Freitag, 16. April 2010

Zum 75. Geburtstag der Dichterin Sarah Kirsch - Pirol unter Krähen (ND - 16-04-2010)


Pirol unter Krähen

Zum 75. Geburtstag der Dichterin Sarah Kirsch

Von Gunnar Decker


Die Nachricht kommt am 4. August 1977 zuerst im RIAS: Sarah Kirsch verlässt das Land. Eine von denen, die nach der Biermann-Ausbürgerung endgültig genug haben von der DDR. Franz Fühmann, dieser stille Bewunderer Sarah Kirschs, für den Weggehen nie ein Weg sein wird, ist schockiert und schickt ein Telegramm: »Sarah liebe Schwester der Pirol hat die ganze Nacht geweint.
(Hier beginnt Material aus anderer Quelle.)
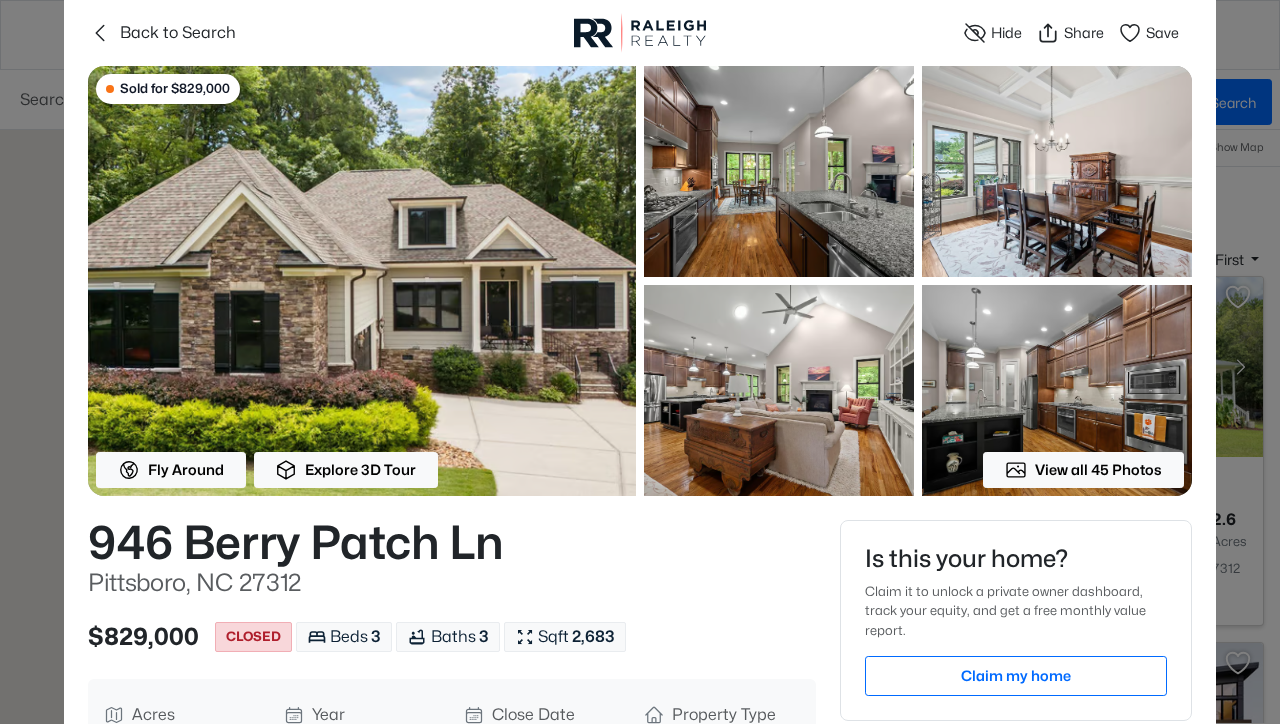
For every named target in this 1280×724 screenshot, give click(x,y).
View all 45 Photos (1098, 469)
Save (1162, 32)
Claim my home (1016, 675)
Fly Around (186, 469)
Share (1084, 32)
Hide (1006, 32)
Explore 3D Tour (360, 469)
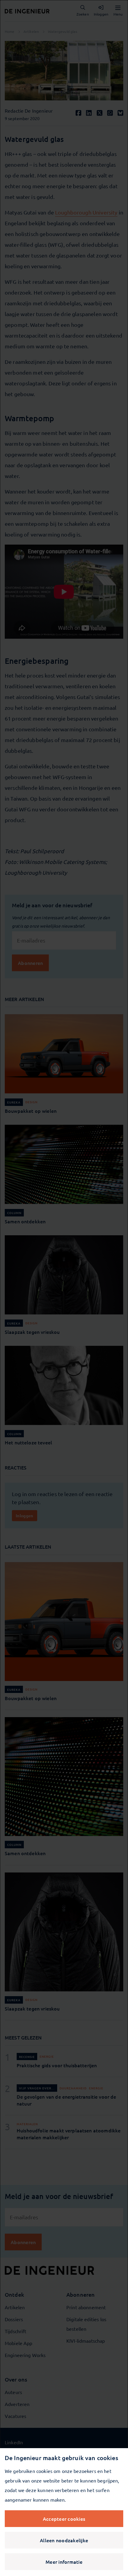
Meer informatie (64, 2561)
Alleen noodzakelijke (64, 2540)
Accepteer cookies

Sollen denn hier nur mehr die Krähen krächzen?«

Fühmann hatte eine bewundernde Besprechung von Sarah Kirschs Gedichten geschrieben, mit dem Titel: »Vademecum für Leser von Zaubersprüchen«. Nun also ist auch sie fort, eine Dichterin, über die es bei Fühmann heißt: »Eine Warnung: wir betreten Zaubergelände. Der Wanderer wappne sich gegen Magie.« Nun musste er sich gegen deren drohende Abwesenheit wappnen. Am meisten erschüttert Fühmann, dass es zwar viele Leser, aber nicht die Funktionäre bedrückt, dass da wieder eine so wichtige Stimme der Literatur der DDR den Rücken kehrt. Eine, die durch die von Stephan Hermlin veranstalteten Lyrikabende an der Akademie - zusammen mit Volker Braun oder Wolf Biermann – Anfang der 60er Jahre bekannt wurde. »Lyrikbewegung« nannte sich das, aber es war, wie die Politik schnell merkte, kein kontrollierbares Nachwuchsforum für den Bitterfelder Weg, sondern hier wuchs Neues.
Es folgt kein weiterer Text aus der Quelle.